人多能干细胞来源的肾定向分化平台的构建

肾是一种重要的人体器官,具有多种生理功能。然而,全球范围内约有10%的人口患有肾疾病。因此,建立一种接近人体肾的结构与功能的模型进行肾疾病的研究是十分必要的。多能干细胞体外定向诱导分化技术的兴起,为再生医学和精准医学领域注入了新的动力。本研究通过在体外条件下模拟体内肾发育的过程,将人多能干细胞包括胚胎干细胞和诱导多能干细胞,通过体外定向诱导分化形成肾的祖细胞,进而建立肾的结构与功能单位:肾元。该研究通过激活WNT信号通路,同时抑制TGF-β信号通路,将人多能干细胞从多能态定向诱导至原条阶段。
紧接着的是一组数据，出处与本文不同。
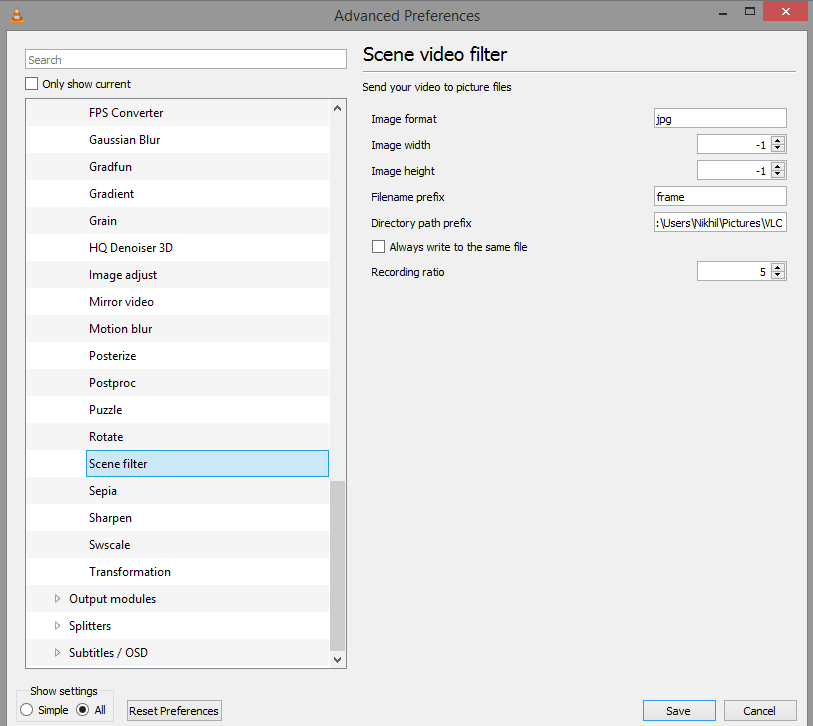
Task: Click the preferences Search field
Action: click(x=185, y=60)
之后通过细胞自分化的能力使其发育至中间中胚层,再通过激活FGF信号通路,将其分化至肾祖细胞阶段。流式细胞检测结果显示,肾祖细胞占总细胞数的51.5%~61.9%。通过免疫荧光检测发现:分化得到的结构中包含肾小球足细胞、近端小管、远端小管等肾组织结构。该研究建立的肾体外分化方法,具有稳定性好、分化效率高、重复性好的特点。为研究人类肾的早期发育机制,肾疾病模型构建,以及药物筛选提供了一种新的方法。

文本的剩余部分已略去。